I’m excited about this post. During the summer, I made my first trip to a local thrift store not far from my home. You know how it goes, you’re looking for one thing, but come home with something completely different. Well, that’s what happened to me.
I found this. Cost was $3.00:
You’re probably thinking, “What will she do with that?” I didn’t know. I just knew I’d use it in the garden in some form or fashion. (Full disclosure: For some reason, I am hugely attracted to old light fixtures and lamps. If they’re cheap, I can hardly pass them up.)
Anyway, this single bulb ceiling fixture dates from the 1920’s or 30’s, and currently, they are kind of illegal (against electrical code) because they don’t have a cage around the light bulb, and therefore are a potential fire hazard….not that this matters to me. If I’d wanted to install this fixture in my 1930’s house, I would, but I didn’t.
(Here’s a similar one I found on-line. The price is outrageous.)

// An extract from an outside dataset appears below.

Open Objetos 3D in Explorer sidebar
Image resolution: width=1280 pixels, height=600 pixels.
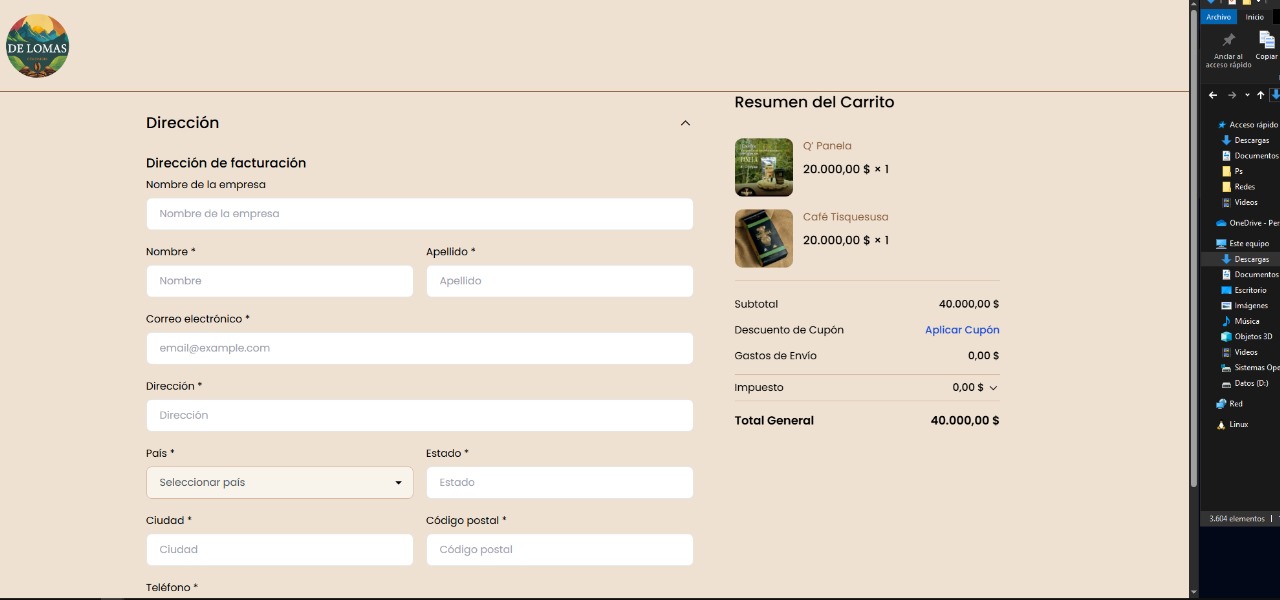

Two months after finding this fixture, I previewed a friend of a friend’s estate sale and came home with some wonderful loot (large concrete planters for $15/each, petrified wood, metal baskets, long pieces of cast iron fencing, all sorts of plant bulbs, etc.) While there, I spied an old lamp shade on top of junk headed for the dump.
The cloth on the shade was rotten and torn and the metal frame was badly rusted as it had been outside for a few years.
I looked at the shade and said to the estate sale guy, “What are you gonna’ do with that?” He answered, “You want it?” Of course, I did. I just didn’t want to pay for it. He gave it to me for free.
I brought the shade home, peeled off the cloth, and then it sat for a bit. I should say that this shade was actually TWO shades attached to each other. I know that sounds strange, but it’s true. A smaller shade (pictured above) was attached to the top of a larger shade. Here’s a photo of what this kind of lamp shade would have looked like in its prime.
Okay, so sometimes it takes a while to come up with an insanely brilliant idea (joking here) for re-using JUNK. Just like beef stew that tastes better the day after it’s cooked, the creative brain needs time to sit and let the juices mix to figure out the best way to create something. And the real truth is there are times when the process takes years. ~ Grin ~ In this case, however, it took 3 months.
Next, I ordered this. And no, I don’t receive compensation for showing you what I order on Amazon.
Lucky, lucky me. Why?
For one thing, the ceramic light bulb socket that came with the light fixture could be turned around so the bulb faced in the other direction. Secondly, the solar bulb I ordered screwed into that socket perfectly. Third, the smaller lamp shade fit into the light fixture base as if they were made for each other.
The only issue was I needed a way to attach the wire shade frame to the light fixture. Use wire? Use a specialty screw?
I ended up buying these J-bolts and added washers to them because the lamp shade needed to fit snugly up against the light fixture. The J-bolts fit through the two holes meant to bolt the light fixture into the ceiling.
Below is everything un-assembled. (I spray painted all lamp parts, except for the solar light components, black.)
Here is the homemade outdoor solar lamp put together:
I needed to protect the solar panel from large hail stones, so I wrapped it with hardware cloth, which also made it easier to hang. (Ralph, if you’re reading this, you’re right as ALWAYS.–Of course I meant to call it “rabbit wire.” Ralph is a handyman I’ve used who drives me nuts. He corrects everything I say. Oh, I forgot, he will never read this blog so I don’t have to worry. SO it’s called HARDWARE CLOTH and NOT rabbit wire!!!! Ha-ha-ha!) Sorry folks for that brief moment of Ralph-induced insanity.
Above is the hardware cloth I used.
Below is a photo of my bare arbor with the new solar shade. The photo makes it look as if it’s hanging crooked, but it’s not.
I have the antique rose, Crepescule, growing on one side of the arbor, but it’s only been in the ground for 9 months, so it’s not grown up the arbor yet. My hope is I can hide the sides of the solar panel & wiring with the rose’s leaves. I admit I may need to tweak it a bit.
I’m pleased with my creation. Once the rose covers the arbor, it should look much better. Oh, and I tested the light, and it works!!!!